DIRECTIONS FOR THIS TASK
Starting with the line that contains "Task: Zoom in chart with plus icon", copy each line exactly through the end of the listing, and omit all pictures.

EXCERPTED RECORDS
-.-.-

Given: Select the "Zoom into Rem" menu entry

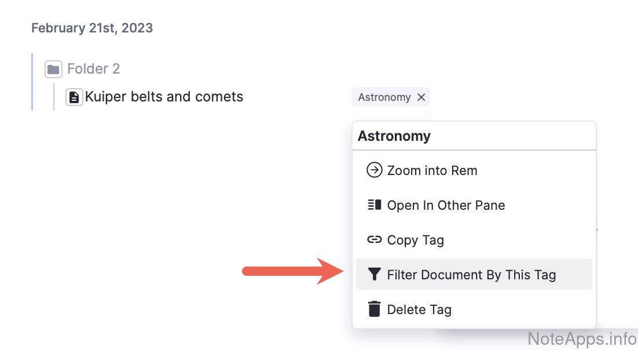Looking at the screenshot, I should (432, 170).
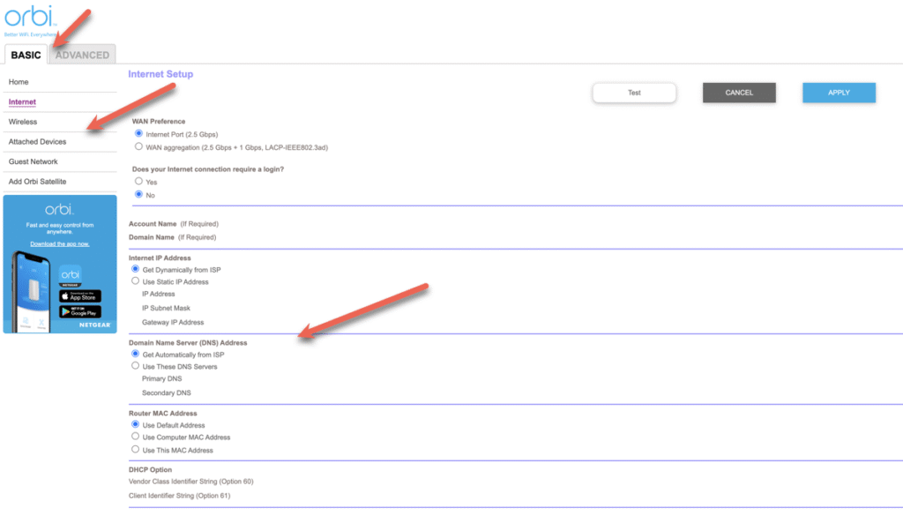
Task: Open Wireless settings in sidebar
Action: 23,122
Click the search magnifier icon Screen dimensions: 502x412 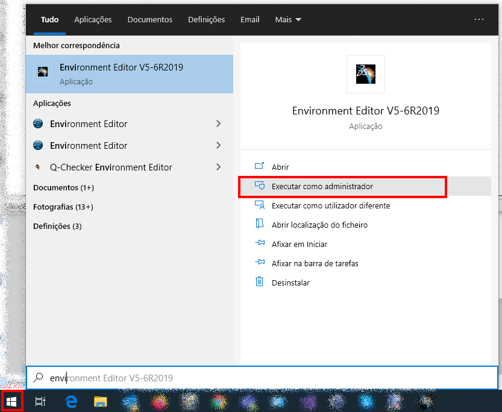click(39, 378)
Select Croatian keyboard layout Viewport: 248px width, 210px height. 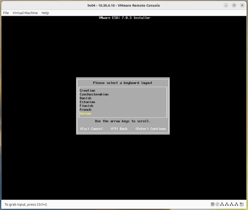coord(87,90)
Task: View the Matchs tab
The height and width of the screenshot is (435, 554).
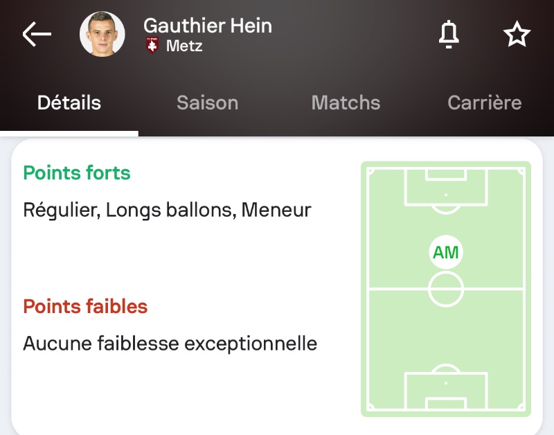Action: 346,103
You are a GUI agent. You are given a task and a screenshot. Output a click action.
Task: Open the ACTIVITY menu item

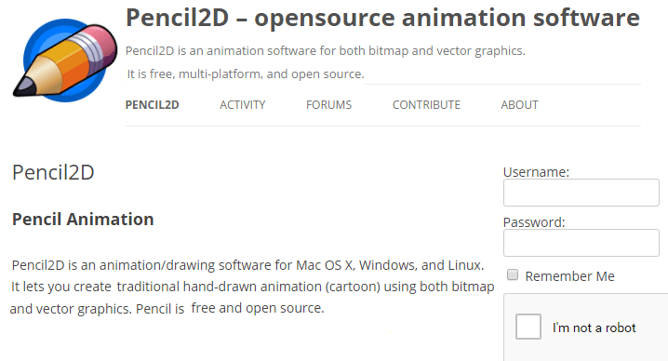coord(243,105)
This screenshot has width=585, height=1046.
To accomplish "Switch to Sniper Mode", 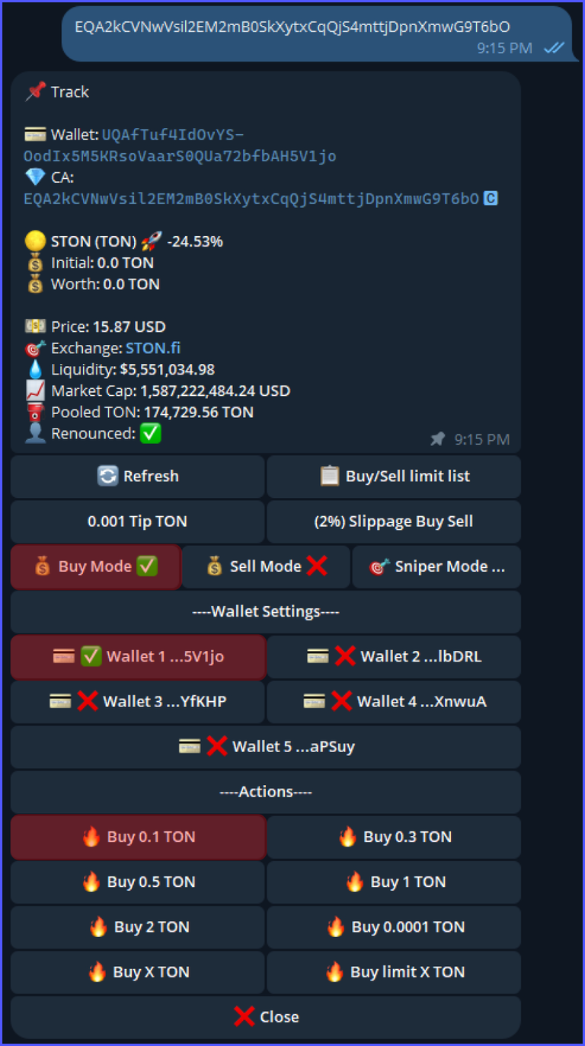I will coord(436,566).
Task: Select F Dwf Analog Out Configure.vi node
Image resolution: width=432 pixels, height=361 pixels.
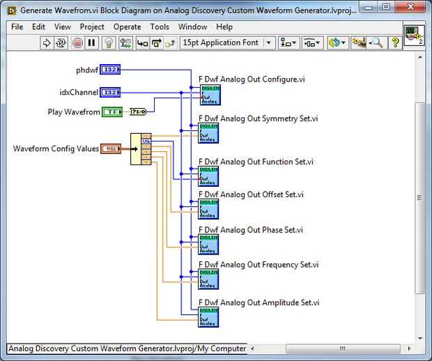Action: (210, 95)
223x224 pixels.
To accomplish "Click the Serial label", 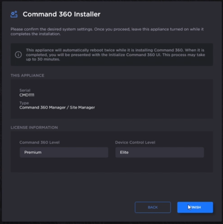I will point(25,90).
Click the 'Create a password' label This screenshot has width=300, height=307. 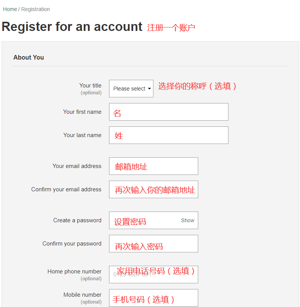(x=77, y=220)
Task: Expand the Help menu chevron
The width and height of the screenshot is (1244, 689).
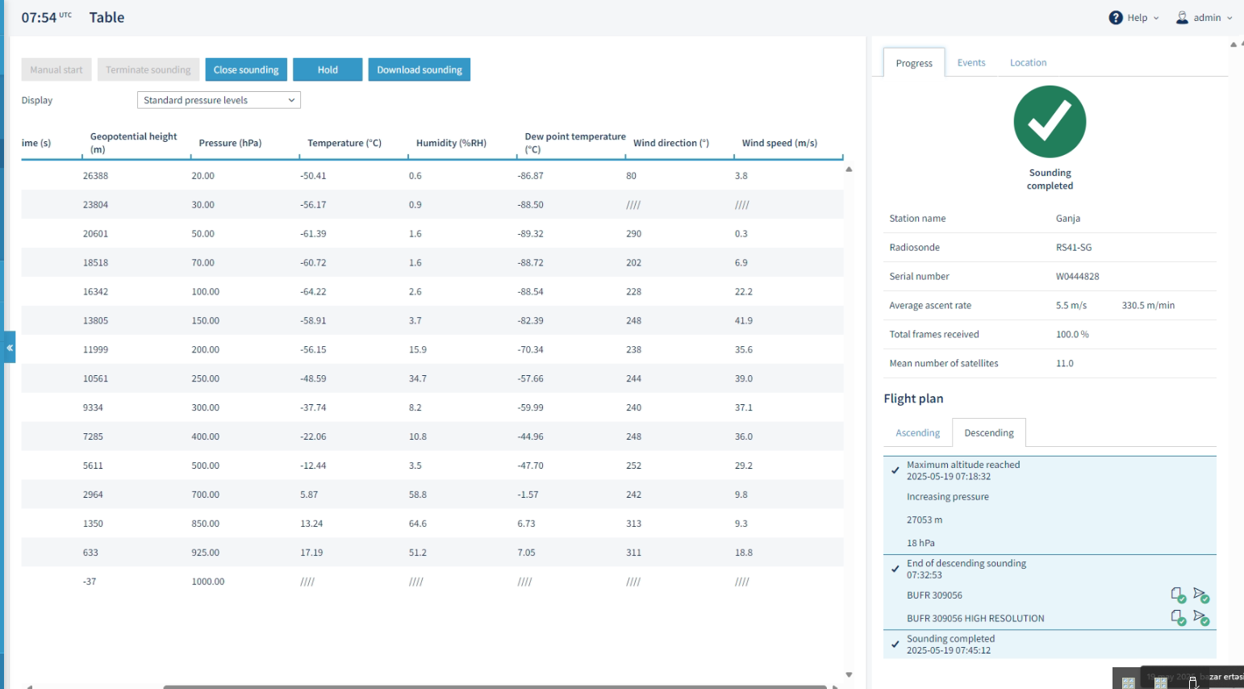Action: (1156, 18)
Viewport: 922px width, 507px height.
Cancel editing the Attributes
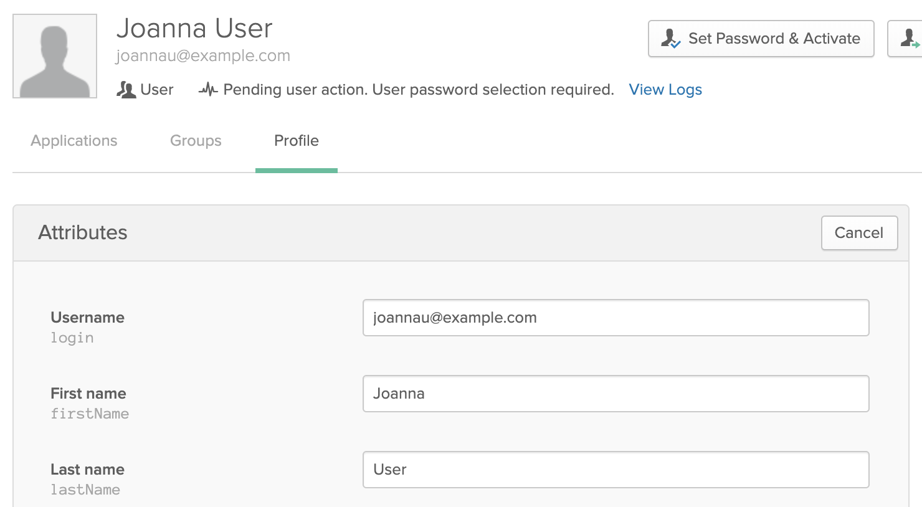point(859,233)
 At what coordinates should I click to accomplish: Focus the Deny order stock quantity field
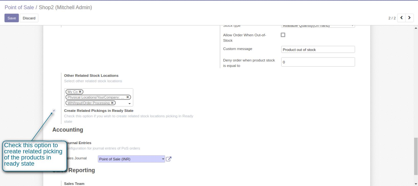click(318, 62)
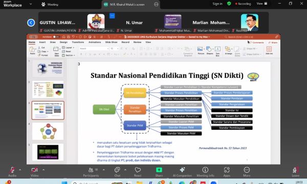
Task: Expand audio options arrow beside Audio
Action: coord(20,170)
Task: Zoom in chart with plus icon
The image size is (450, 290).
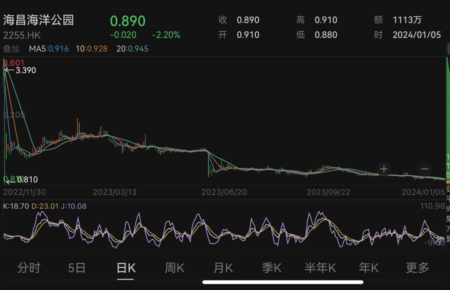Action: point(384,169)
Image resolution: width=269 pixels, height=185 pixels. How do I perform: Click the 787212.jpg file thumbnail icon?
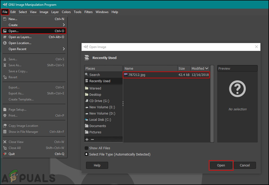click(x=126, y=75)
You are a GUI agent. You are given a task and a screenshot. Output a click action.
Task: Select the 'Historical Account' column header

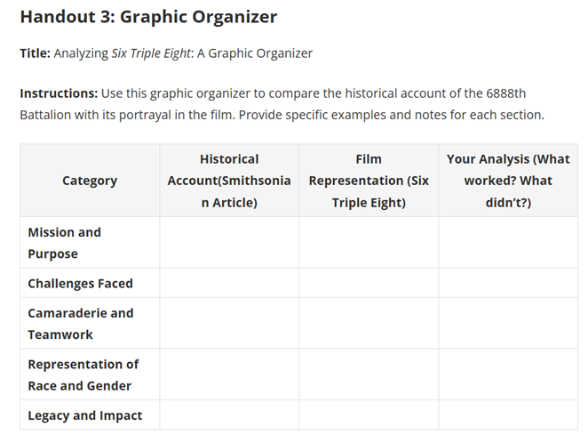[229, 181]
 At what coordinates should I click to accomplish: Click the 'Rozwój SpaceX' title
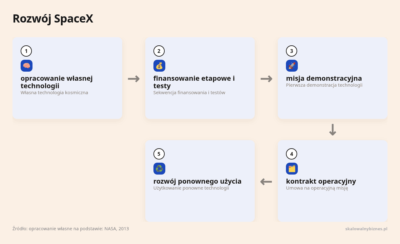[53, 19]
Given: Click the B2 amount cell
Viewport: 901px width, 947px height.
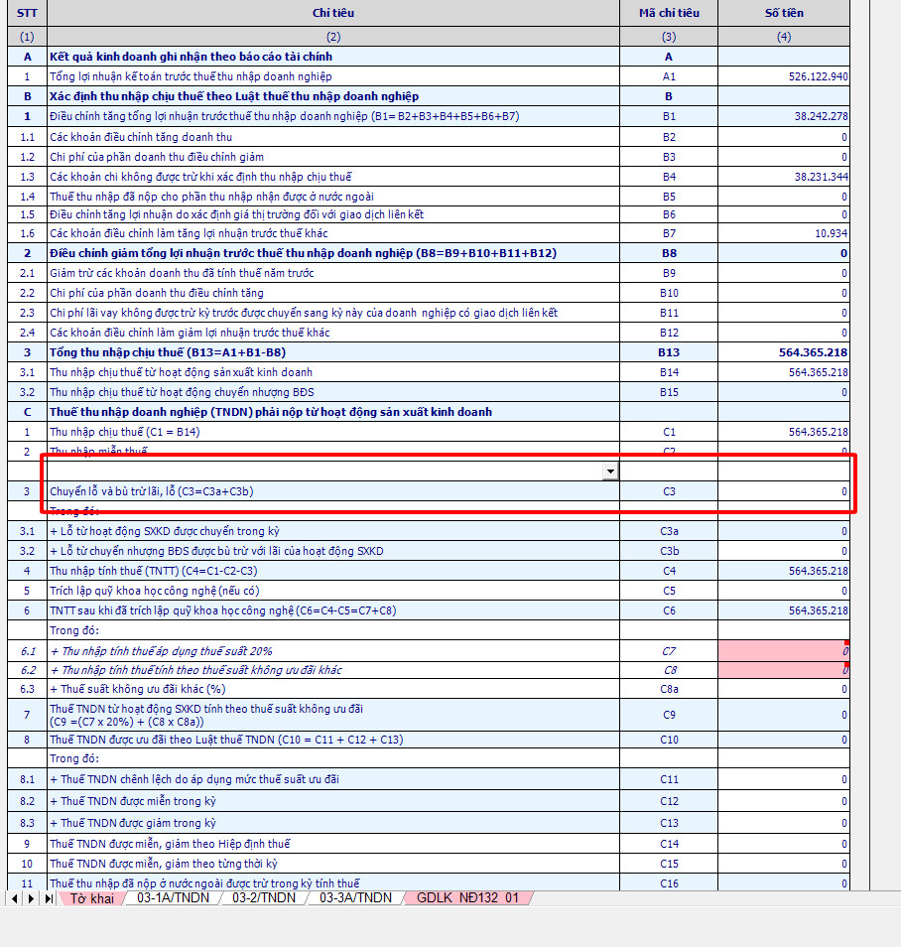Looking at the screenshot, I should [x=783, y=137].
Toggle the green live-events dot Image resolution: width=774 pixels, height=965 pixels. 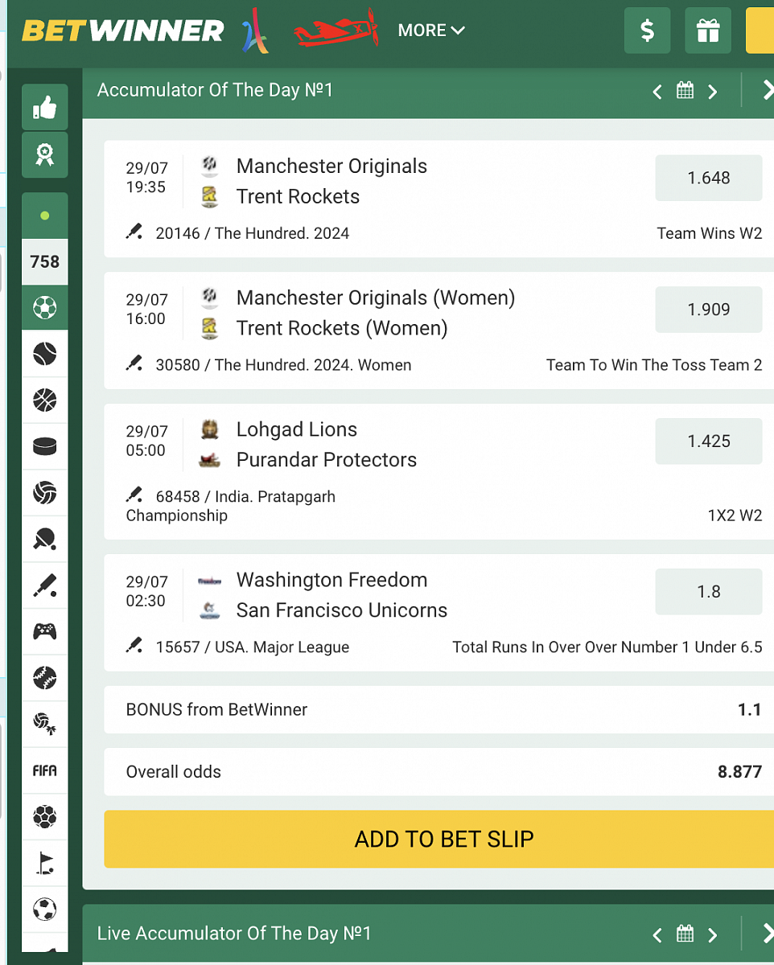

-.-.-

ANSWER BOX
Task: Zoom in chart with plus icon
The image size is (450, 290).
Action: point(384,169)
Image resolution: width=269 pixels, height=185 pixels. How do I perform: Click the 787212.jpg file thumbnail icon?
click(x=126, y=75)
You are a GUI agent. You are given a task and a screenshot. Output a click action.
Task: Select the 'Historical Account' column header

[229, 181]
 At what coordinates should I click to accomplish: Click the 'Rozwój SpaceX' title
[53, 19]
Given: Click the B2 amount cell
Viewport: 901px width, 947px height.
Looking at the screenshot, I should [x=783, y=137].
Toggle the green live-events dot Image resolution: width=774 pixels, height=965 pixels. 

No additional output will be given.